Page excerpt:
+++++
How alike are they? Both movies are based on the Stuart Lake bio of Wyatt Earp. Both have a saloon girl in love with Doc Holliday (in Frontier Marshal he's Doc Halliday); both have a girl from his past show up in Tombstone, a girl Wyatt Earp is obviously sweet on; both have Doc operating to save someone from a gunshot wound (because in both movies, Doc is a medical doctor and not a dentist). The major differences? In Frontier Marshal, Wyatt Earp has no brothers (!); instead of the actor doing Hamlet we get Eddie Foy (bonus points for historical accuracy); and Doc is killed before the OK Corral gunfight (whoops--take those bonus points away). Also: Doc drinks milk (!) until he gets depressed, then he starts in on the whiskey.


That's more like it.


Self-destructuive drunkard that he is, Doc finds redemption when he saves the life of a little boy who gets a bullet in the neck as part of a horse-by shooting, assisted by Nancy Kelly as (well) Clementine. (Hard not to think of it in those terms.) After which, with his arm around his girl, stone-cold sober and proud of himself, Doc gets shot by one of the Clantons as he's leaving the saloon. Shot dead, as in too dead to fight at the OK Corral. Which, because this film's Wyatt Earp is an only child, means that Randolph Scott gets to go up against everybody (including a spineless Lon Chaney Jr.) and finish them all off to avenge Doc. (Halliday even gets the closing shot, as his saloon girlfriend rides off to her future past his grave in Boot Hill. No dying in bed for this Georgia gunman.) In my opinion, if you're going to fictionalize history this much? Change the names.

How does Romero stack up on the Doc Holliday list? Pretty low, actually; about the same level Randolph Scott stands on the Wyatt Earp list. Stolid would be a compliment. Neither actor has the chops to give the camera more than a surface portrayal of his character. Scott makes you wish you were watching Ride The High Country or Seven Men From Now; Romero makes you wish that you were watching Anthony Quinn. And, all in all, the movie itself makes you wish you were watching My Darling Clementine.

The Mountain of Health. Victor Mature, My Darling Clementine (1946).

Primarily a John Ford movie with some pretty jarring David Selznick-authorized post-production inserts (they jump out at you like salmon when you know what to look for), this film feels and looks older than it is, like it was made in '39 or '40, rather than just after WWII. But the Clanton family scenes are a dead giveaway that we're a femme fatale short of a noir movie here (is there anything more noir than the line "When you pull a gun, kill a man?"). And if we're talking dark? Look no further than the man mountain playing Doc Holliday:


Don't mess with me or I'll fall on you.
+++++
Information shown:
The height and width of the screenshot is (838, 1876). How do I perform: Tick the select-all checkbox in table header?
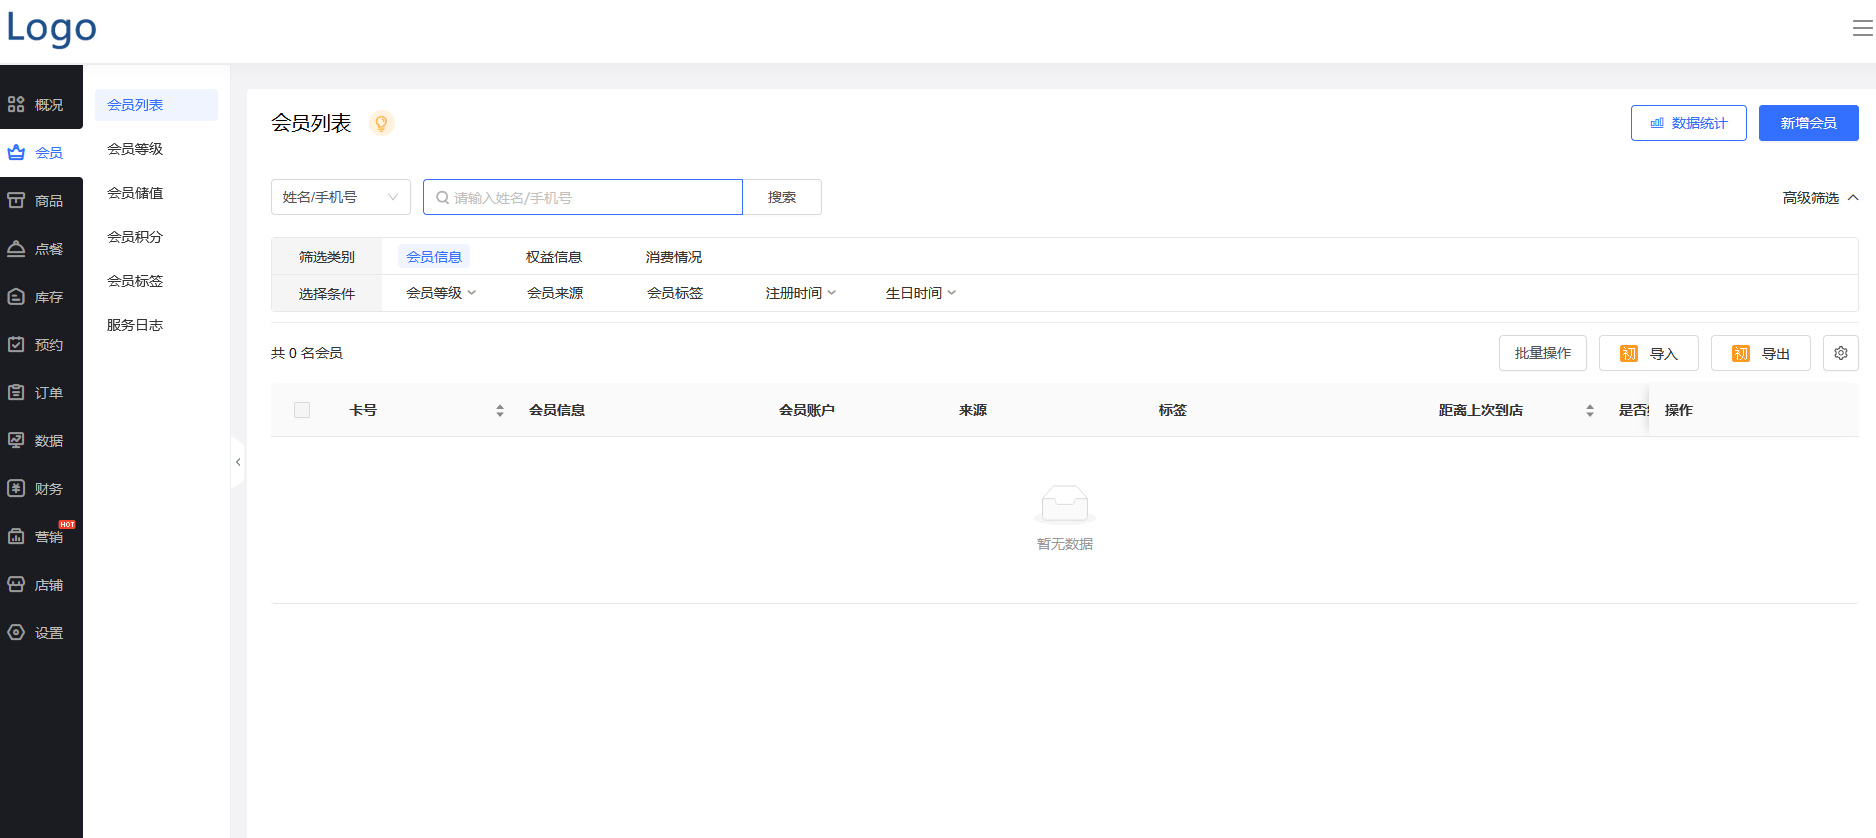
+++++
Assignment A: In the Doc Holliday movie review, what does Doc drink in Frontier Marshal before he starts in on the whiskey?
Assignment B: Decide whether each statement agrees with the Doc Holliday movie review, answering yes or no and quoting the words that settle it: (i) Both movies are based on the Stuart Lake bio of Wyatt Earp. (ii) In Frontier Marshal, Wyatt Earp has several brothers. (iii) In Frontier Marshal, Doc dies before the OK Corral gunfight.
Assignment C: Carry the Doc Holliday movie review forward from its last line.

Answer space A: Milk.

Answer space B:
(i) Yes: "Both movies are based on the Stuart Lake bio of Wyatt Earp."
(ii) No: "In Frontier Marshal, Wyatt Earp has no brothers (!)"
(iii) Yes: "Doc is killed before the OK Corral gunfight"

Answer space C:
He wears black like a bad guy, and he coughs about once every ten minutes to remind you that he's supposed to be wasting away from consumption, but I'm sorry, Victor Mature has consumption like grizzly bears have anorexia. There's no way this guy is being eaten away by anything, except maybe pride because he's stealing the movie from Henry Fonda. And boy, does he. When Mature is on screen, you can't take your eyes off him. This is where the tradition of Holliday Trumps Earp in Tombstone movies begins.

I am drinking Henry Fonda's milk shake.


Historically, we're no closer to the real Doc Holliday than we are in Frontier Marshal. He's still a medical doctor and not a dentist, and in Clementine he got his degree in Harvard. But there's something in Mature's performance (the sweat that never seems to leave his face? The sense that there are rocks and avalanches grinding beneath his cheekbones?) that prefigures every doomed thug and gunsel from No Way Out to Night And The City. This guy has a jumbo-sized death wish, and the camera loves every second of it, nowhere more than when he's reciting Shakespeare like Edwin Booth on steroids:


Historically, Mature's Holliday is as fictional as Romero's Halliday, but because Mature is larger than life, his performance conforms to the Liberty Valance Law ("When the legend becomes fact, print the legend"), and works on a mythic level above history. The gunshot victim he operates on? Dies in the night. His Boston girl? So obviously in love with the town Marshal. What else can this hulk do but take his boots off, sneak into a stable, and then start coughing so he gets himself shot? One of the top five Hollidays for sure.